Remake state’s economy to reach goals
Congratulations, Gov. Michelle Lujan Grisham, on the beginning of your journey leading the state.
You certainly have the political chops and smarts for the job.
We agree with so much of what you talked about in your inaugural speech Jan. 1 as you took the helm of a troubled state.
We applaud your plan to raise the minimum wage and ensure early childhood education for every New Mexican preschooler. Certainly your focus on increasing renewable energy and protecting the environment are vital goals.
We also think you made good choices in Taos Schools Superintendent Lillian Torres for your education transition team and Kate O’Neill, former head of University of New Mexico - Taos, to lead your Higher Education Department.
But one major point remains missing from your plan – one that has plagued every governor, of both parties, for the last 20 years: a plan for shifting the state’s economy off its reliance on oil and gas revenues.
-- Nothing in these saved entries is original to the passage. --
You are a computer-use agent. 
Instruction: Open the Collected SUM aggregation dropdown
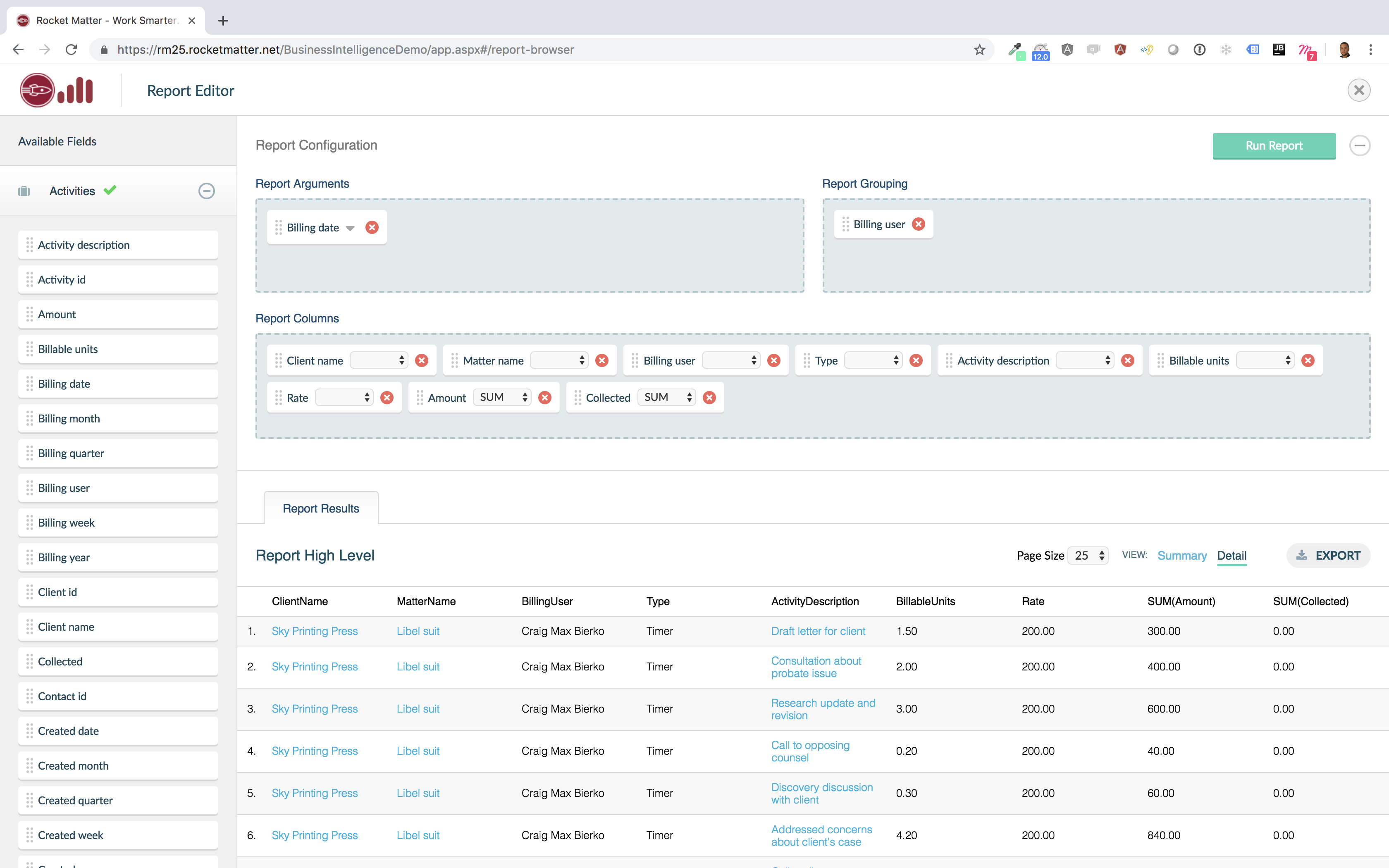coord(687,397)
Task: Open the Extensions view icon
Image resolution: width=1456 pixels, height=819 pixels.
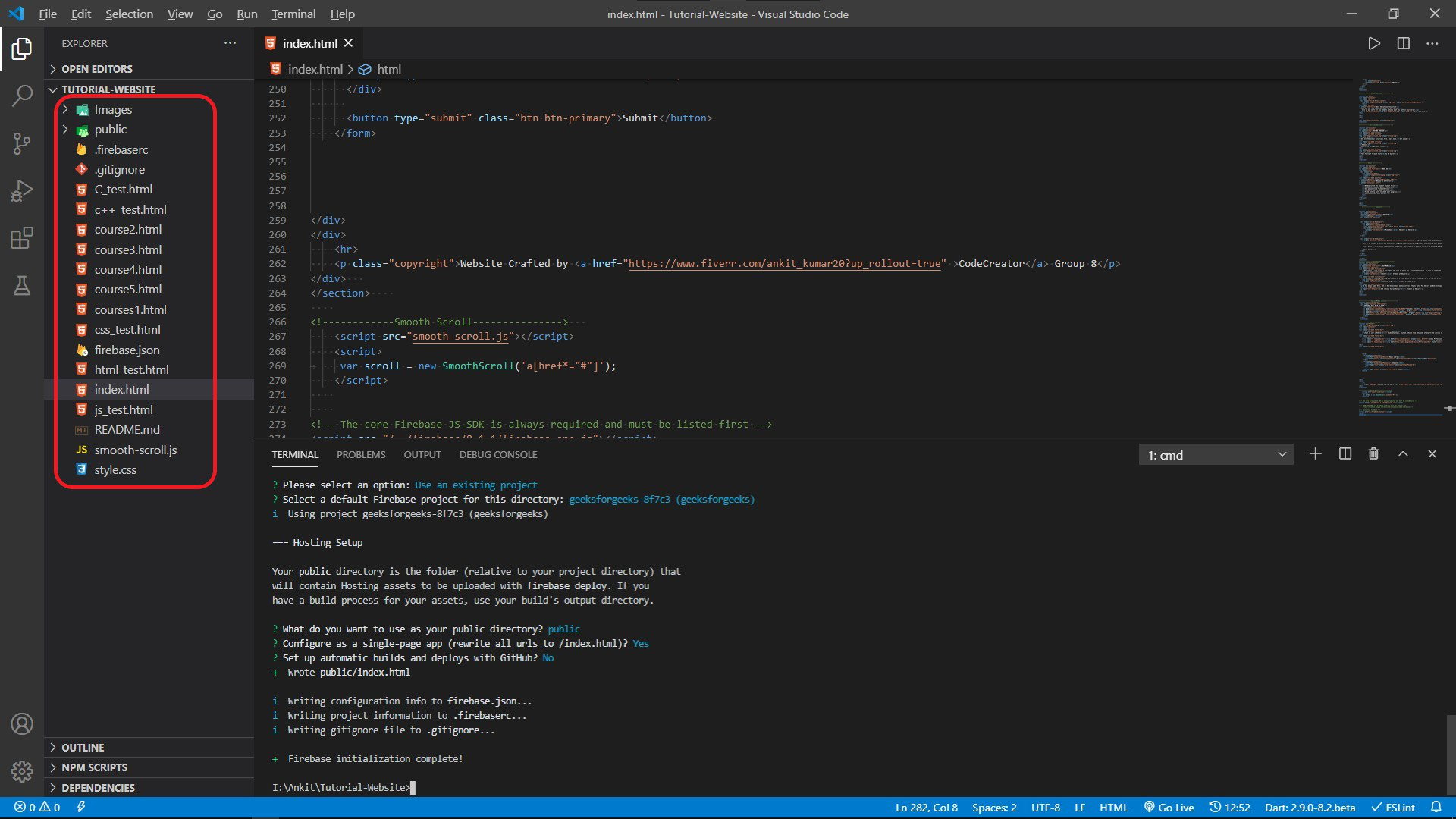Action: pos(22,238)
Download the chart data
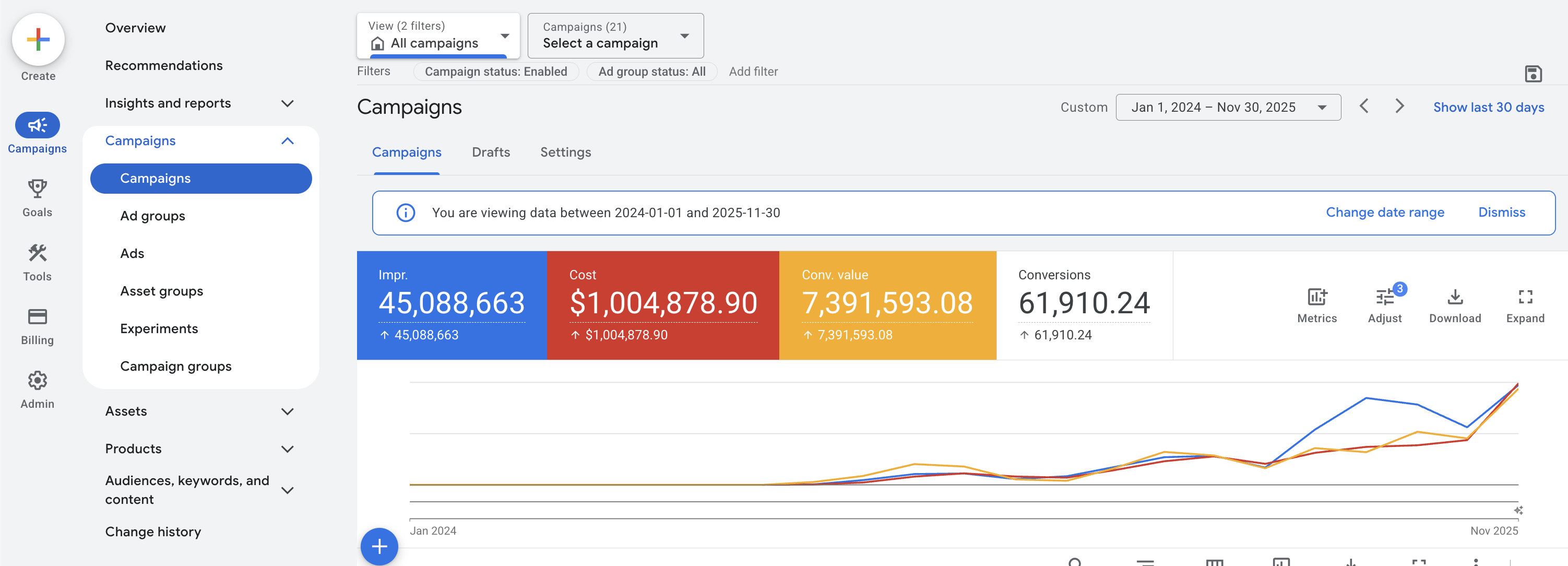Screen dimensions: 1568x566 pos(1455,297)
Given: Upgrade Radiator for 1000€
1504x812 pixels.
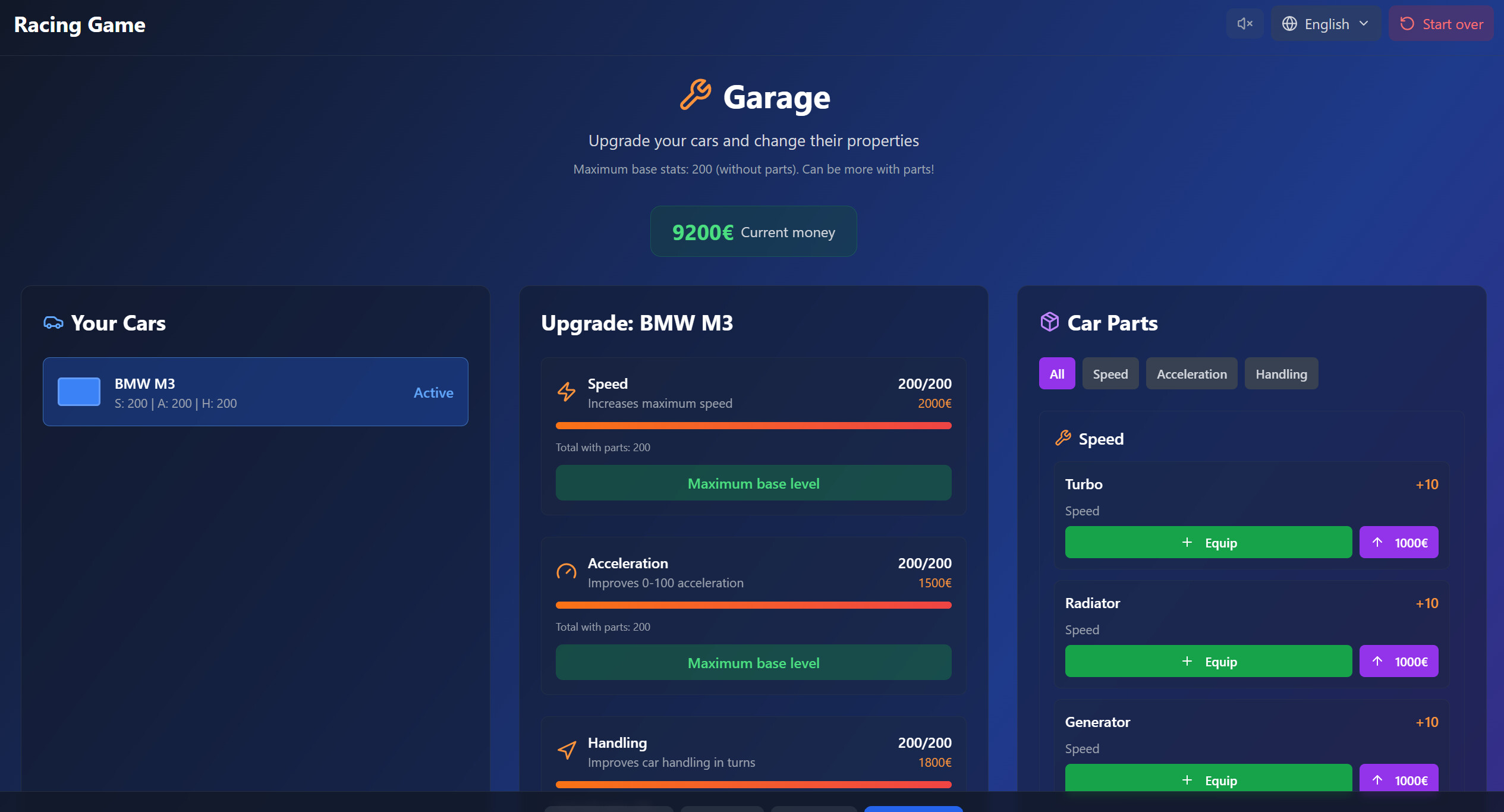Looking at the screenshot, I should click(x=1398, y=661).
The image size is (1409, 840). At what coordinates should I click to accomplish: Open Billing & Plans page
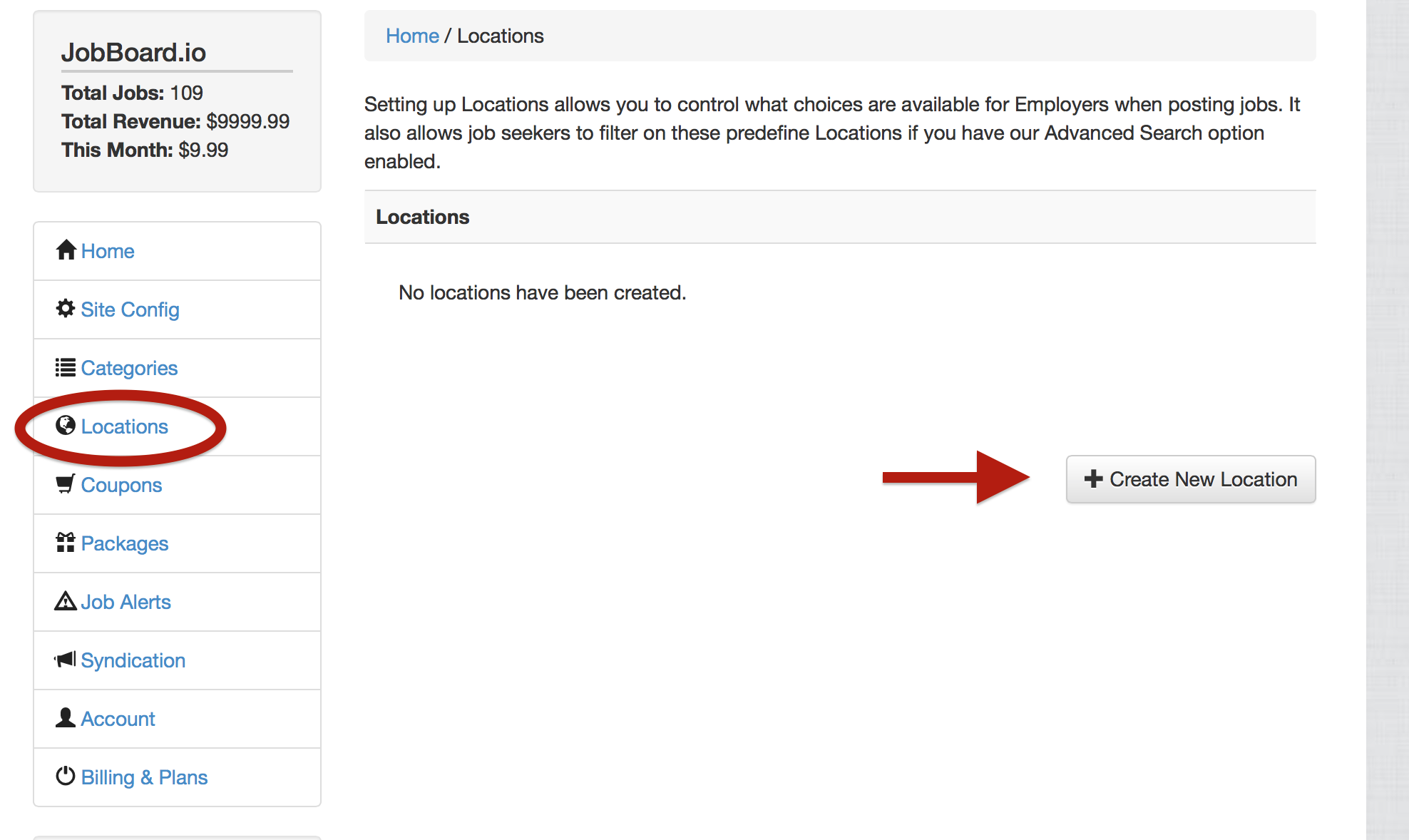[144, 777]
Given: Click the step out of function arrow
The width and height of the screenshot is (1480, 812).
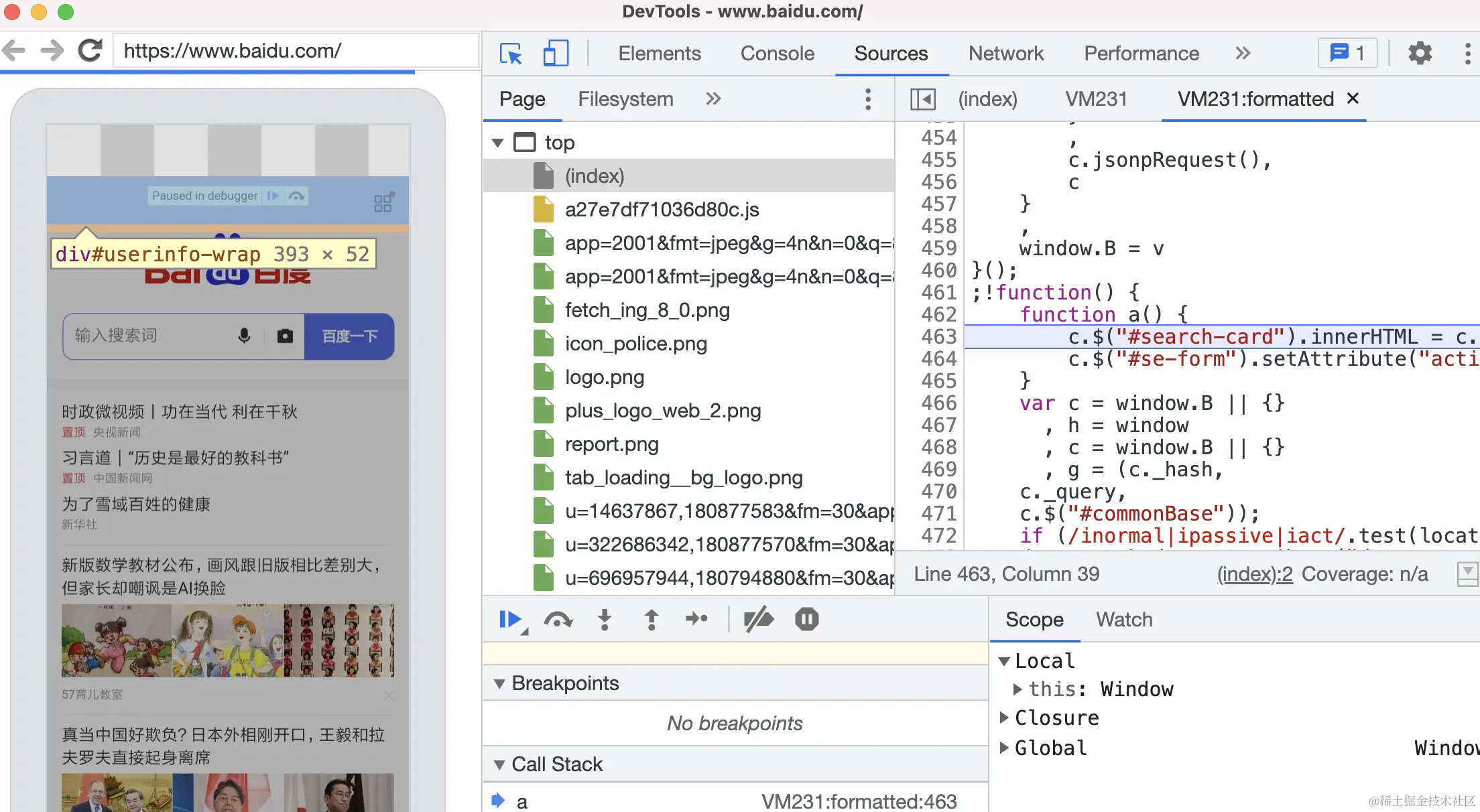Looking at the screenshot, I should tap(651, 619).
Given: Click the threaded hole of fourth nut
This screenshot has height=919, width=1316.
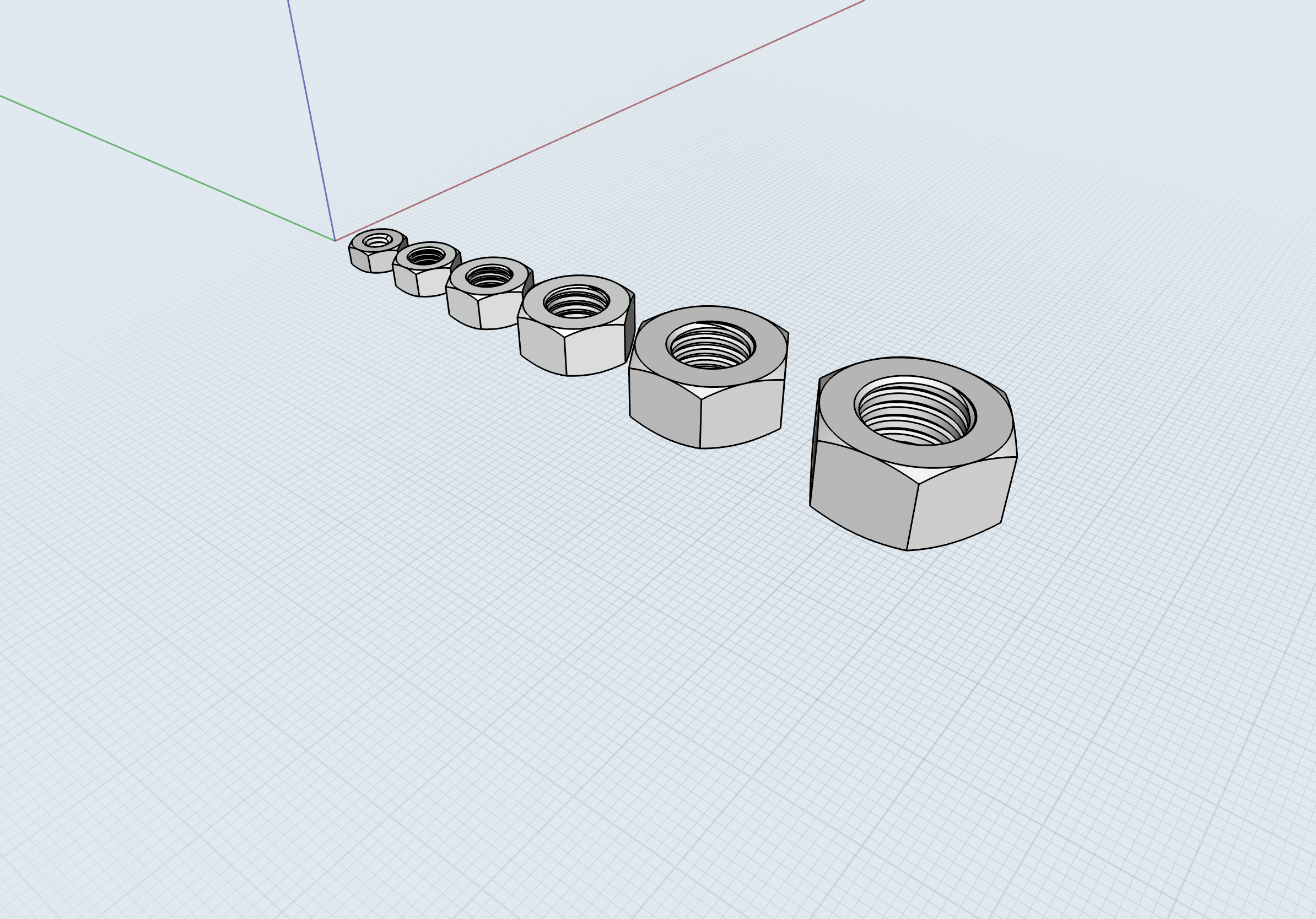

Just as Taos’ economy remains married to tourism, for better and worse, so are the state’s financial fortunes still bound to oil and gas. When a barrel of oil or a btu of gas is at the right price, the state’s fortunes go up. When the price dips, our fortunes fall and it impacts every program statewide, including those in Taos County.
In Alicia Keyes, you’ve chosen an economic development cabinet secretary with a solid background in business and in working with others in both parties to attract new ventures. We hope she can figure out how to look beyond the film industry to create a new model for New Mexico’s economy, one that is stable over the long haul.
Removing a cap on taxes incentives for the film industry is a nice move (as long as you can actually afford to give them back their money).
But it will take a lot more than that to wean the state’s dependence on oil and gas revenues for its general fund.
Could hemp cultivation and legalizing recreational marijuana be the answer? Both would help farmers rural impoverished areas and bring in tax revenues to the state coffer.
Are solar energy farms and solar for every rooftop the answer? In the short run, yes. But solar, while it makes much more sense for the environment and stabilizing energy prices, creates nowhere near the number of jobs and steady influx of revenues generated by oil and gas.
Make New Mexico a center for technical innovation? Possibly. That will certainly require support of the state’s higher education institutions and continued creativity on their part to offer the training needed.
We wish we had a brilliant answer for you and could help you lay out the perfect plan to reinvent the state’s economy.
We have high hopes you will surround yourself with the best and brightest economic minds of both parties to figure this out.
Imagine coming up with a whole new economic model where oil and gas revenues become the icing on the cake instead of its main ingredient.
That would truly make New Mexico a model among Western states.